__Aufgabenstellung__:
Benennen Sie in allen folgenden Zeilen „taskbar“ in „task bar“ um. Geben Sie die Zeilen ansonsten unverändert wieder.

-----

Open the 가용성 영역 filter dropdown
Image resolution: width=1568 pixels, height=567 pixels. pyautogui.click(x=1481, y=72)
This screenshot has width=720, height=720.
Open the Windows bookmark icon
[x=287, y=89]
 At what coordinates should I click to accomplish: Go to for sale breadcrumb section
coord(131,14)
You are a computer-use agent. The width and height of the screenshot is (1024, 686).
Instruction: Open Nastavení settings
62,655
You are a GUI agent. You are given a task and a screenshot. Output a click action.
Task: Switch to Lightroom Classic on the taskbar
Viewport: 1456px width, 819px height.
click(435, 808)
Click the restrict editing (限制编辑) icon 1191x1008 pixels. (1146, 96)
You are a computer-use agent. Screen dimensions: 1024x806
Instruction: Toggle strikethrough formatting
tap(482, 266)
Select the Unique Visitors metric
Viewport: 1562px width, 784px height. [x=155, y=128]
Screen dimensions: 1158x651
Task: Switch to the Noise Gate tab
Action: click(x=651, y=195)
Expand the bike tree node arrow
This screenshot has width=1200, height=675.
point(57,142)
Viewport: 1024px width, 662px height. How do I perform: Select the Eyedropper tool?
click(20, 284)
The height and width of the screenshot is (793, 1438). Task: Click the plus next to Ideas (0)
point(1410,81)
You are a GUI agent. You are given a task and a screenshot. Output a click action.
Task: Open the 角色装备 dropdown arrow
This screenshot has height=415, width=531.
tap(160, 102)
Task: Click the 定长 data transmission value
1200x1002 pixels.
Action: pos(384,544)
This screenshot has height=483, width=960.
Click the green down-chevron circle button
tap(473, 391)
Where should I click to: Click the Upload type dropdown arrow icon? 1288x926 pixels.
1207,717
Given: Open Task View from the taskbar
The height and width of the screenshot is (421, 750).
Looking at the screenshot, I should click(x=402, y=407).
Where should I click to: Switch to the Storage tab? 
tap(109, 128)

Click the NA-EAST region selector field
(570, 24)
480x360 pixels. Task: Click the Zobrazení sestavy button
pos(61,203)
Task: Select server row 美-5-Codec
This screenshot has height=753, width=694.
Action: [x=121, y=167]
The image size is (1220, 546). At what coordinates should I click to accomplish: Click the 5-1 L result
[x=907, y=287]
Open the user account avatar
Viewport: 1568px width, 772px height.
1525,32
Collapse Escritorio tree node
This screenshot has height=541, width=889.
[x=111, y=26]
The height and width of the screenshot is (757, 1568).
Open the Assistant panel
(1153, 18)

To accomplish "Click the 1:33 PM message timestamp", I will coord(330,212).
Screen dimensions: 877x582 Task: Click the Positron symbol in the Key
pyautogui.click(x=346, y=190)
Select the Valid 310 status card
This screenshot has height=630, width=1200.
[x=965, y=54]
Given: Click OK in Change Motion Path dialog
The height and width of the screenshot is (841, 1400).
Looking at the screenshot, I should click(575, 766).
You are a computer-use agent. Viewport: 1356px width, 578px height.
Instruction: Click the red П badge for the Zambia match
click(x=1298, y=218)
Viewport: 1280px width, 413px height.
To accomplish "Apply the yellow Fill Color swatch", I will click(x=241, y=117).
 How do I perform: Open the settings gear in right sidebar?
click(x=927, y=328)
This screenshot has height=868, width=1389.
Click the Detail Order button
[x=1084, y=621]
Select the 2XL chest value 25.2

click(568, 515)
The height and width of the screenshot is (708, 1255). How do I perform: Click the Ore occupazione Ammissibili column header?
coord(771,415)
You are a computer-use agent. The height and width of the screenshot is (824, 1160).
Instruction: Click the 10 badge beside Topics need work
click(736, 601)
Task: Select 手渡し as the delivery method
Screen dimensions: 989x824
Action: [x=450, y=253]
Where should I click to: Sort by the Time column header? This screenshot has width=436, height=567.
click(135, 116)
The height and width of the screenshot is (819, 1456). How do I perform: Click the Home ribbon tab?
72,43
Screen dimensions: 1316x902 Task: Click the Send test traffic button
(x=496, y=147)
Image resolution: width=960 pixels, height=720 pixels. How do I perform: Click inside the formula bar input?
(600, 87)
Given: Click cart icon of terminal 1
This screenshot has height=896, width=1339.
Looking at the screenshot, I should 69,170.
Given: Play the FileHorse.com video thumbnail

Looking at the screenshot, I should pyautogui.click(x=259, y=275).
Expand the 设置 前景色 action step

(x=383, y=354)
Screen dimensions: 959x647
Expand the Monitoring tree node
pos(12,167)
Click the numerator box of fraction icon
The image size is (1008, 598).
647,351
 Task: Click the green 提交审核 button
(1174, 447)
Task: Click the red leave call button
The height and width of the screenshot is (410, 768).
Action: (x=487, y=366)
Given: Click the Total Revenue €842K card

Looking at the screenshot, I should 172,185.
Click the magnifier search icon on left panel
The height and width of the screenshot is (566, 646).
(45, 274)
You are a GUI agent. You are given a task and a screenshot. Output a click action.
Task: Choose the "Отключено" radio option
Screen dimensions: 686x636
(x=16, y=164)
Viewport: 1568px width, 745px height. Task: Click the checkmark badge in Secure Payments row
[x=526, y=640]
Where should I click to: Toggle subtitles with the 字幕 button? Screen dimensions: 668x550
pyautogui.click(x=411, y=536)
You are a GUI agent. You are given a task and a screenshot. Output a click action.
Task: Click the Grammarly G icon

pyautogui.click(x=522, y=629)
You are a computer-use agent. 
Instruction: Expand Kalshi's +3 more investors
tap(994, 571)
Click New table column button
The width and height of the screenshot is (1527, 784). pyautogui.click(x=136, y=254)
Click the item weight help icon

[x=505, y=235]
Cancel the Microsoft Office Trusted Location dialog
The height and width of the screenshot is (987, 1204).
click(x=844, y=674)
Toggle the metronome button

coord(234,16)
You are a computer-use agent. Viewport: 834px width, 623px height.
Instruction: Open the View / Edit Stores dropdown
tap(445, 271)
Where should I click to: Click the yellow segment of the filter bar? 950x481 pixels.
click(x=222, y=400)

-----

__Bearbeitetes Ergebnis__:
Open the 가용성 영역 filter dropdown
Image resolution: width=1568 pixels, height=567 pixels. pyautogui.click(x=1481, y=72)
This screenshot has width=720, height=720.
Open the Windows bookmark icon
[x=287, y=89]
 At what coordinates should I click to accomplish: Go to for sale breadcrumb section
coord(131,14)
You are a computer-use agent. The width and height of the screenshot is (1024, 686).
Instruction: Open Nastavení settings
62,655
You are a GUI agent. You are given a task and a screenshot. Output a click action.
Task: Switch to Lightroom Classic on the task bar
Viewport: 1456px width, 819px height.
click(435, 808)
Click the restrict editing (限制编辑) icon 1191x1008 pixels. (1146, 96)
You are a computer-use agent. Screen dimensions: 1024x806
Instruction: Toggle strikethrough formatting
tap(482, 266)
Select the Unique Visitors metric
Viewport: 1562px width, 784px height. [x=155, y=128]
Screen dimensions: 1158x651
Task: Switch to the Noise Gate tab
Action: click(x=651, y=195)
Expand the bike tree node arrow
This screenshot has width=1200, height=675.
point(57,142)
Viewport: 1024px width, 662px height. How do I perform: Select the Eyedropper tool?
click(20, 284)
The height and width of the screenshot is (793, 1438). Task: Click the plus next to Ideas (0)
point(1410,81)
You are a GUI agent. You are given a task and a screenshot. Output a click action.
Task: Open the 角色装备 dropdown arrow
This screenshot has height=415, width=531.
tap(160, 102)
Task: Click the 定长 data transmission value
1200x1002 pixels.
Action: pos(384,544)
This screenshot has height=483, width=960.
Click the green down-chevron circle button
tap(473, 391)
Where should I click to: Click the Upload type dropdown arrow icon? 1288x926 pixels.
1207,717
Given: Open Task View from the task bar
The height and width of the screenshot is (421, 750).
Looking at the screenshot, I should click(x=402, y=407).
Where should I click to: Switch to the Storage tab? 
tap(109, 128)

Click the NA-EAST region selector field
(570, 24)
480x360 pixels. Task: Click the Zobrazení sestavy button
pos(61,203)
Task: Select server row 美-5-Codec
This screenshot has height=753, width=694.
Action: [x=121, y=167]
The image size is (1220, 546). At what coordinates should I click to accomplish: Click the 5-1 L result
[x=907, y=287]
Open the user account avatar
Viewport: 1568px width, 772px height.
1525,32
Collapse Escritorio tree node
This screenshot has height=541, width=889.
[x=111, y=26]
The height and width of the screenshot is (757, 1568).
Open the Assistant panel
(1153, 18)

To accomplish "Click the 1:33 PM message timestamp", I will coord(330,212).
Screen dimensions: 877x582 Task: Click the Positron symbol in the Key
pyautogui.click(x=346, y=190)
Select the Valid 310 status card
This screenshot has height=630, width=1200.
[x=965, y=54]
Given: Click OK in Change Motion Path dialog
The height and width of the screenshot is (841, 1400).
Looking at the screenshot, I should click(575, 766).
You are a computer-use agent. Viewport: 1356px width, 578px height.
Instruction: Click the red П badge for the Zambia match
click(x=1298, y=218)
Viewport: 1280px width, 413px height.
To accomplish "Apply the yellow Fill Color swatch", I will click(x=241, y=117).
 How do I perform: Open the settings gear in right sidebar?
click(x=927, y=328)
This screenshot has height=868, width=1389.
Click the Detail Order button
[x=1084, y=621]
Select the 2XL chest value 25.2

click(568, 515)
The height and width of the screenshot is (708, 1255). How do I perform: Click the Ore occupazione Ammissibili column header?
coord(771,415)
You are a computer-use agent. The height and width of the screenshot is (824, 1160).
Instruction: Click the 10 badge beside Topics need work
click(736, 601)
Task: Select 手渡し as the delivery method
Screen dimensions: 989x824
Action: [x=450, y=253]
Where should I click to: Sort by the Time column header? This screenshot has width=436, height=567.
click(135, 116)
The height and width of the screenshot is (819, 1456). How do I perform: Click the Home ribbon tab?
72,43
Screen dimensions: 1316x902 Task: Click the Send test traffic button
(x=496, y=147)
Image resolution: width=960 pixels, height=720 pixels. How do I perform: Click inside the formula bar input?
(600, 87)
Given: Click cart icon of terminal 1
This screenshot has height=896, width=1339.
Looking at the screenshot, I should 69,170.
Given: Play the FileHorse.com video thumbnail

Looking at the screenshot, I should pyautogui.click(x=259, y=275).
Expand the 设置 前景色 action step

(x=383, y=354)
Screen dimensions: 959x647
Expand the Monitoring tree node
pos(12,167)
Click the numerator box of fraction icon
The image size is (1008, 598).
647,351
 Task: Click the green 提交审核 button
(1174, 447)
Task: Click the red leave call button
The height and width of the screenshot is (410, 768).
Action: (x=487, y=366)
Given: Click the Total Revenue €842K card

Looking at the screenshot, I should 172,185.
Click the magnifier search icon on left panel
The height and width of the screenshot is (566, 646).
(45, 274)
You are a GUI agent. You are given a task and a screenshot. Output a click action.
Task: Choose the "Отключено" radio option
Screen dimensions: 686x636
(x=16, y=164)
Viewport: 1568px width, 745px height. Task: Click the checkmark badge in Secure Payments row
[x=526, y=640]
Where should I click to: Toggle subtitles with the 字幕 button? Screen dimensions: 668x550
pyautogui.click(x=411, y=536)
You are a GUI agent. You are given a task and a screenshot. Output a click action.
Task: Click the Grammarly G icon

pyautogui.click(x=522, y=629)
You are a computer-use agent. 
Instruction: Expand Kalshi's +3 more investors
tap(994, 571)
Click New table column button
The width and height of the screenshot is (1527, 784). pyautogui.click(x=136, y=254)
Click the item weight help icon

[x=505, y=235]
Cancel the Microsoft Office Trusted Location dialog
The height and width of the screenshot is (987, 1204).
click(x=844, y=674)
Toggle the metronome button

coord(234,16)
You are a computer-use agent. Viewport: 834px width, 623px height.
Instruction: Open the View / Edit Stores dropdown
tap(445, 271)
Where should I click to: Click the yellow segment of the filter bar? 950x481 pixels.
click(x=222, y=400)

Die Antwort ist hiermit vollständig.